**ASSIGNMENT**
Below are the entries; give again exactly the lines from the one mentioning "Task: Confirm the mate" through the one mentioning "line in the", inclusive.

══════════

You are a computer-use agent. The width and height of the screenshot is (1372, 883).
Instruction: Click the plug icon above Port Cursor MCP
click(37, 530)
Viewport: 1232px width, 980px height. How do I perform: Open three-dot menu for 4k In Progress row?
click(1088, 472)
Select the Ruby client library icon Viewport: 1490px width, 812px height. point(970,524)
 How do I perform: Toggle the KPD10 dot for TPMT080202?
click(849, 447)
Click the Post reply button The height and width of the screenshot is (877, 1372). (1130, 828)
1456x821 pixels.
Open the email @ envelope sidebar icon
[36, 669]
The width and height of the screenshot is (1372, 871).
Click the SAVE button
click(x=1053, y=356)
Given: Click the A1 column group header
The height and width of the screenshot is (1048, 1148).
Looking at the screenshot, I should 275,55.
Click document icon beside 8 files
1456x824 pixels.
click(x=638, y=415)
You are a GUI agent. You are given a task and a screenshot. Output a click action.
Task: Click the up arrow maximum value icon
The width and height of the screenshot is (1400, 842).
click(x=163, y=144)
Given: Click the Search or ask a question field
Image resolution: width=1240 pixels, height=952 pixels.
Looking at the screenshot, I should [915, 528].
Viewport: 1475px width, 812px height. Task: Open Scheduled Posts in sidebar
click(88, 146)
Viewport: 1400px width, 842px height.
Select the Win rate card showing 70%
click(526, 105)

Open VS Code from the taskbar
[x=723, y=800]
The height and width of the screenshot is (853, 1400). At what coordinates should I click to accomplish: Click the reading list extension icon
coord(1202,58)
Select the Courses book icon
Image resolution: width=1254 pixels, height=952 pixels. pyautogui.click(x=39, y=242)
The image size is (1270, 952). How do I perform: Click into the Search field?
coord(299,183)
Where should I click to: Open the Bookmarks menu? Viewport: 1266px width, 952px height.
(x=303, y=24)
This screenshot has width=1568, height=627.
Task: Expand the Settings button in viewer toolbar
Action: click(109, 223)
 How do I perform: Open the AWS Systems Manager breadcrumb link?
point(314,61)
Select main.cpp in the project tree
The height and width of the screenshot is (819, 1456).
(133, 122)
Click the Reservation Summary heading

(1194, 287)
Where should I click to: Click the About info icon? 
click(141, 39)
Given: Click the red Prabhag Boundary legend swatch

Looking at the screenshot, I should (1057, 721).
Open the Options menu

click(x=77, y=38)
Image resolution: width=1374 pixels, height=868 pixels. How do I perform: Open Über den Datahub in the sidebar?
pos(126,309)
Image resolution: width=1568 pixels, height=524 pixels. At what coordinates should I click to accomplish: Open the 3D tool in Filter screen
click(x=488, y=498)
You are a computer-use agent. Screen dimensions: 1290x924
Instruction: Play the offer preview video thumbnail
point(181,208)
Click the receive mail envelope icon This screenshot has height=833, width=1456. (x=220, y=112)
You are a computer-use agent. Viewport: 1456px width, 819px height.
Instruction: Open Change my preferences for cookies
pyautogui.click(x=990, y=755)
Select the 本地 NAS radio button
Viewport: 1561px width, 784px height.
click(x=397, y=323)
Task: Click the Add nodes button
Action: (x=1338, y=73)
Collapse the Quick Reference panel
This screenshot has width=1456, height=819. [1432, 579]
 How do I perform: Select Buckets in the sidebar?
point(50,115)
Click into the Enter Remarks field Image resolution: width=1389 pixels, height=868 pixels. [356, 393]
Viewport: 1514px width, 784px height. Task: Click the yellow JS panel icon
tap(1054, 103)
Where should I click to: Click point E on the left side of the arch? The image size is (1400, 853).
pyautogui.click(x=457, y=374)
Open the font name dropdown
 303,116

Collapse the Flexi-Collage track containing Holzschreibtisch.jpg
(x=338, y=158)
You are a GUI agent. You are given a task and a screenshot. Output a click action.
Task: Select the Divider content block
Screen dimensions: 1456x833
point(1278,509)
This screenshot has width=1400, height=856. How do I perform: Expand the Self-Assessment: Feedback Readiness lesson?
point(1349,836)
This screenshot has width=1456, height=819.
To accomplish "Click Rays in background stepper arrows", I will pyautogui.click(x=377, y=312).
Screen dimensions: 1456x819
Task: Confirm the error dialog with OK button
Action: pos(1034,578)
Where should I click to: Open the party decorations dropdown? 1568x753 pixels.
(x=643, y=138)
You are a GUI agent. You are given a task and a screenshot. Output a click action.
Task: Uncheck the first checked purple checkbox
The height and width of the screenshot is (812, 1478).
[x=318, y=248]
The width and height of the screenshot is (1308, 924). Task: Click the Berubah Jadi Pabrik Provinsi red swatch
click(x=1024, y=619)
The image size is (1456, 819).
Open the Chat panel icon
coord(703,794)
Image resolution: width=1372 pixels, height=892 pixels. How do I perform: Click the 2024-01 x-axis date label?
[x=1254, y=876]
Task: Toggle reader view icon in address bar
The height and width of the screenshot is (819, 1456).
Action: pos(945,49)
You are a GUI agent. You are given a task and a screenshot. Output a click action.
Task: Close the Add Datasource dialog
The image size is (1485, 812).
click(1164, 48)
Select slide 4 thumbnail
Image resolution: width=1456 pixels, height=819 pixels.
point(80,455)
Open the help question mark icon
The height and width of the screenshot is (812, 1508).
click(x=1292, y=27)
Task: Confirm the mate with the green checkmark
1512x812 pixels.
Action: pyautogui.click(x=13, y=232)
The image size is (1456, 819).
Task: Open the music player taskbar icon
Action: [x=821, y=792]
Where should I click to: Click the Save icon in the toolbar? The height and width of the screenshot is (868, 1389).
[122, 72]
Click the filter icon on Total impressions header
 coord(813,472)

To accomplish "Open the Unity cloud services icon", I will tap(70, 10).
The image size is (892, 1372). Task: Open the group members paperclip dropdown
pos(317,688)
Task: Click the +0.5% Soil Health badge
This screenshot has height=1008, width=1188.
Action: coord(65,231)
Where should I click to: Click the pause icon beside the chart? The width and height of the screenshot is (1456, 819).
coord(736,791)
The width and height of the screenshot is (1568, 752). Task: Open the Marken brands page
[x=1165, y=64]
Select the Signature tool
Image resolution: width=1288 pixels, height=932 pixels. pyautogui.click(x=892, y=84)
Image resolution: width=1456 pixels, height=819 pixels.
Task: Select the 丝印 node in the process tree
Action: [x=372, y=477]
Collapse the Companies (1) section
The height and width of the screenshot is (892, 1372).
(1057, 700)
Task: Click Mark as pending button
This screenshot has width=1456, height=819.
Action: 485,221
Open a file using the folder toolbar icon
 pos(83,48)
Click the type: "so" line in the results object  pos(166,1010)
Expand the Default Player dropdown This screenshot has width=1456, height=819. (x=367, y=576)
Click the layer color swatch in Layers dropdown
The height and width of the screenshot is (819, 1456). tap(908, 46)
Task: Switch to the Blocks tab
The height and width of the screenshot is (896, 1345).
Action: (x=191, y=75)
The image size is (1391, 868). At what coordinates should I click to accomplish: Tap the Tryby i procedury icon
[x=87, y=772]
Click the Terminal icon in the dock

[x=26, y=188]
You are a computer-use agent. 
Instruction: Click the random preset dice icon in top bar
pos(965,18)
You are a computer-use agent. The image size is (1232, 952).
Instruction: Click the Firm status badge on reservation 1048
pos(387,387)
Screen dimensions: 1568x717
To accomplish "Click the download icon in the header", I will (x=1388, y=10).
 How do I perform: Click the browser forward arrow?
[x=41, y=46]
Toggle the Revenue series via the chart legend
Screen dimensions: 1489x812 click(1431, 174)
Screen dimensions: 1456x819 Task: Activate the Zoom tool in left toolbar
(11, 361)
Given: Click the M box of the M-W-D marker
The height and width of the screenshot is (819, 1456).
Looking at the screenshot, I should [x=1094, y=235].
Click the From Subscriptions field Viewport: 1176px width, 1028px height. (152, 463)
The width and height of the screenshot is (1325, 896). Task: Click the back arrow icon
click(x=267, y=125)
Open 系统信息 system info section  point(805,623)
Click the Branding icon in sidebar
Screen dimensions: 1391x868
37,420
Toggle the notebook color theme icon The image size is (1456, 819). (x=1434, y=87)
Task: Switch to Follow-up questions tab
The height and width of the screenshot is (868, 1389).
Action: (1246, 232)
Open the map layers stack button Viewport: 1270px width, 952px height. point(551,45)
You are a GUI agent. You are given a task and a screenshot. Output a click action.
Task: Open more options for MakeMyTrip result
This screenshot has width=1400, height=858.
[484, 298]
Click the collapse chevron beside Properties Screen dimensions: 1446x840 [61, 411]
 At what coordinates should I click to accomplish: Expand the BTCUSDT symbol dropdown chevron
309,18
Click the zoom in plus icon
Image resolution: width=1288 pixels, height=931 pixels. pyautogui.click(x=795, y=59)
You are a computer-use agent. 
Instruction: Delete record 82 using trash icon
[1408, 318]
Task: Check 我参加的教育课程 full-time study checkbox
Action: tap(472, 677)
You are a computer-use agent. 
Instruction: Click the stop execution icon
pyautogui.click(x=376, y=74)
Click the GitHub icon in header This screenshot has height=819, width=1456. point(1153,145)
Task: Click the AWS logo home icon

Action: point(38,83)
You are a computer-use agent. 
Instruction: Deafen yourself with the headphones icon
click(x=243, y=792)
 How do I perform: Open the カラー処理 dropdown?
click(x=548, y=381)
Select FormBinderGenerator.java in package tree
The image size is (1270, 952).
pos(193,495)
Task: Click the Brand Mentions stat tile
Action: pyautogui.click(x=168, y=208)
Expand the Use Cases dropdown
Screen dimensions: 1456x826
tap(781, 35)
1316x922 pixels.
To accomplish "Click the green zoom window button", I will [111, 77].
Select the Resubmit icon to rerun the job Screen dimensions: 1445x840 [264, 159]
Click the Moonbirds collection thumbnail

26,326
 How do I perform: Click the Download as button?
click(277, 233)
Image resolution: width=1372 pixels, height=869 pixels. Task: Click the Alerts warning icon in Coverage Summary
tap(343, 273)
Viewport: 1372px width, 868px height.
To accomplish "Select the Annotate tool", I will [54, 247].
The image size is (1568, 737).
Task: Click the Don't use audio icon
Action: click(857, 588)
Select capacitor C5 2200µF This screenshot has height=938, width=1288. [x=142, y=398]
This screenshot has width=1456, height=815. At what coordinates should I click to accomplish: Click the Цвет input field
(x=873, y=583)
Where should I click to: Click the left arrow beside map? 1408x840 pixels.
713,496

══════════

**RESULT FOR THIS TASK**
Task: Confirm the mate with the green checkmark
1512x812 pixels.
Action: pyautogui.click(x=13, y=232)
The image size is (1456, 819).
Task: Open the music player taskbar icon
Action: [x=821, y=792]
Where should I click to: Click the Save icon in the toolbar? The height and width of the screenshot is (868, 1389).
[122, 72]
Click the filter icon on Total impressions header
 coord(813,472)

To accomplish "Open the Unity cloud services icon", I will tap(70, 10).
The image size is (892, 1372). Task: Open the group members paperclip dropdown
pos(317,688)
Task: Click the +0.5% Soil Health badge
This screenshot has height=1008, width=1188.
Action: coord(65,231)
Where should I click to: Click the pause icon beside the chart? The width and height of the screenshot is (1456, 819).
coord(736,791)
The width and height of the screenshot is (1568, 752). Task: Open the Marken brands page
[x=1165, y=64]
Select the Signature tool
Image resolution: width=1288 pixels, height=932 pixels. pyautogui.click(x=892, y=84)
Image resolution: width=1456 pixels, height=819 pixels.
Task: Select the 丝印 node in the process tree
Action: [x=372, y=477]
Collapse the Companies (1) section
The height and width of the screenshot is (892, 1372).
(1057, 700)
Task: Click Mark as pending button
This screenshot has width=1456, height=819.
Action: 485,221
Open a file using the folder toolbar icon
 pos(83,48)
Click the type: "so" line in the results object  pos(166,1010)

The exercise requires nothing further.